Press Release

The Bank of Canada tipping away from rate rise

The Bank of Canada is re-evaluating its efforts to reign in inflation in light of the upheaval in the global financial markets, Deputy Governor Pierre Duguay said Monday evening.

As a result, the central bank is less likely to raise its trendsetting interest rate next week than it had indicated a month ago when it said that inflationary pressure in the economy was its main pre-occupation. In a speech Monday, Mr. Duguay raised concerns that the crisis in the sub-prime mortgage market has flowed through to the broader economy and could reduce growth in Canada.

In July, the Bank of Canada raised its interest rate by a quarter a percentage point to 4.5 per cent - the first increase in over a year - and indicated that further hikes may be required to bring inflation back down to its 2 per cent target. "But given recent events in global credit markets, we need to assess the extent to which the risks around our July projection have shifted," Mr. Duguay told the Canadian Association of Business Economists.

He said the central bank is concerned about two issues: how developments in the U.S. economy, where the Federal Reserve has already forecast a slowdown, would affect Canada and the extent to which Canadian companies and consumers are facing a credit crunch as a result of the re-pricing of credit risks by financial institutions.

The Bank of Canada is due to make its next pronouncement on interest rates next Wednesday, and bond markets have indicated that traders do not expect an increase. While the Canadian central bank intervened in credit markets earlier this summer to provide liquidity to lenders, it has yet to move on interest rates.

In the United States, the Federal Reserve cut its discount rate by a half a percentage point on Aug. 17, in an effort to ease a growing credit crunch. At that time, the fed said the turmoil in financial markets had reduced lending and increase uncertainty, and had the potential to reduce growth overall.

Mr. Duguay said the Canadian economy has remained strong, as yet showing little impact of the tighter credit conditions or the increasing gloom south of the border. The economic indicators, so far, are in line with the Bank's expectations in July, when it suggested further interest rate hikes may be required.

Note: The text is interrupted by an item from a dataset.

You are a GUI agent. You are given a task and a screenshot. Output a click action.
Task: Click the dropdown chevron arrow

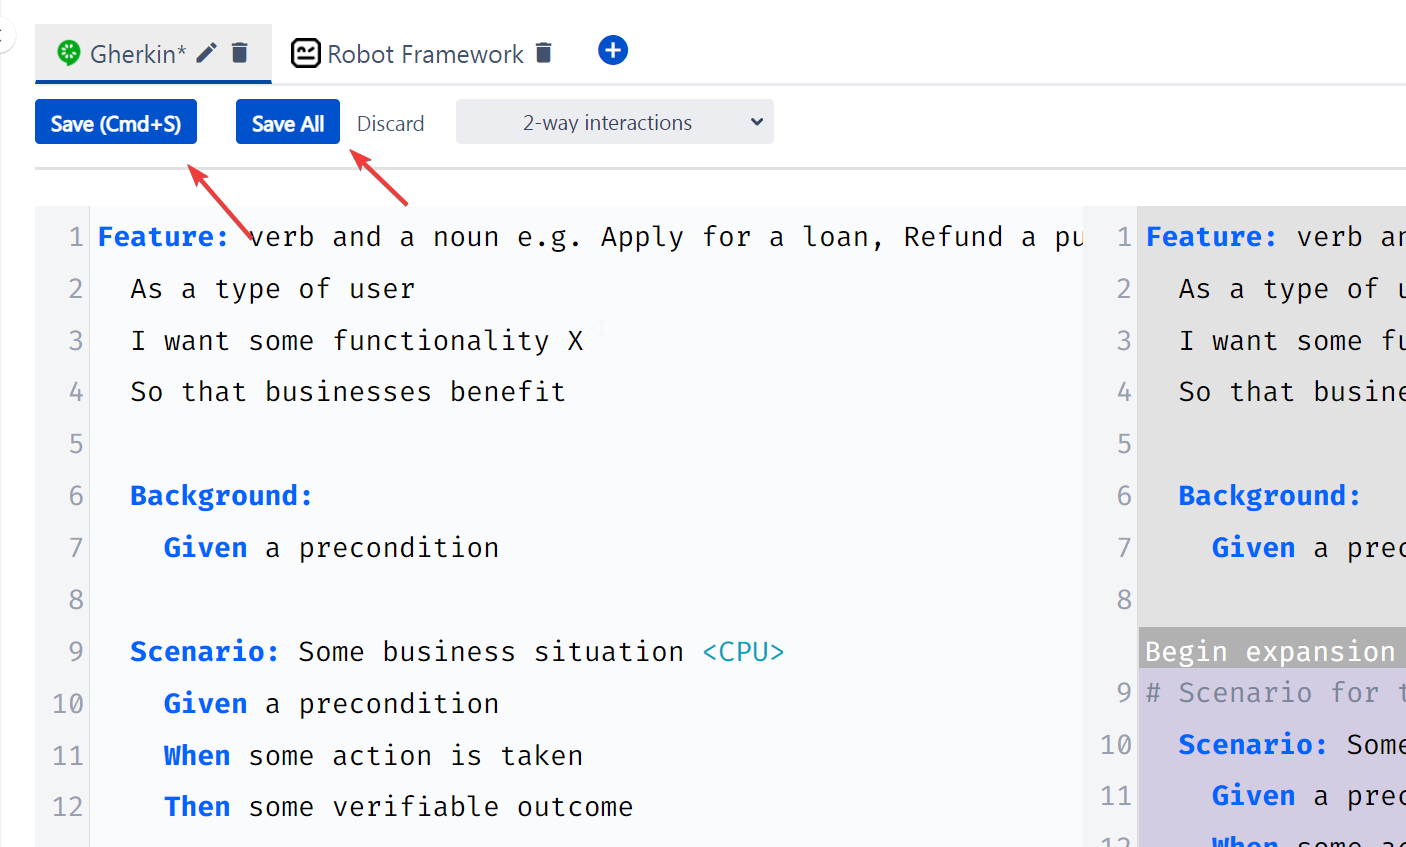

"Domestic demand in Canada has remained robust, against the backdrop of strong labour and housing markets," he said. Mr. Duguay did not provide any update of the bank's July forecast for economic growth or inflation, saying that will be provided next week.

Last month, the bank said it expected average annual growth of about 2.5 per cent through 2009, but several private-sector economists have cut their growth forecasts as a result of the turmoil in credit markets.

But the bank expected the report on economic growth in the second quarter would show a solid 2.8-per-cent gain which would add to inflationary pressures. That growth figure will be released on Friday. It also noted that core inflation was running above its 2-per-cent target, and would continue to do so until early 2009. The July inflation figures confirmed that trend, at least in the short term.

Mr. Duguay said the central bank has not changed its determination to fight inflation, but is questioning how much action may be needed, given the worsening conditions in credit markets. He noted that both the Bank of Canada and the country's chartered banks have acted to reduce the impact of the credit crunch in money markets. The central bank undertook open market activities to improve liquidity earlier this month, while the private sector banks have confirmed they are supporting their own asset-backed commercial paper markets.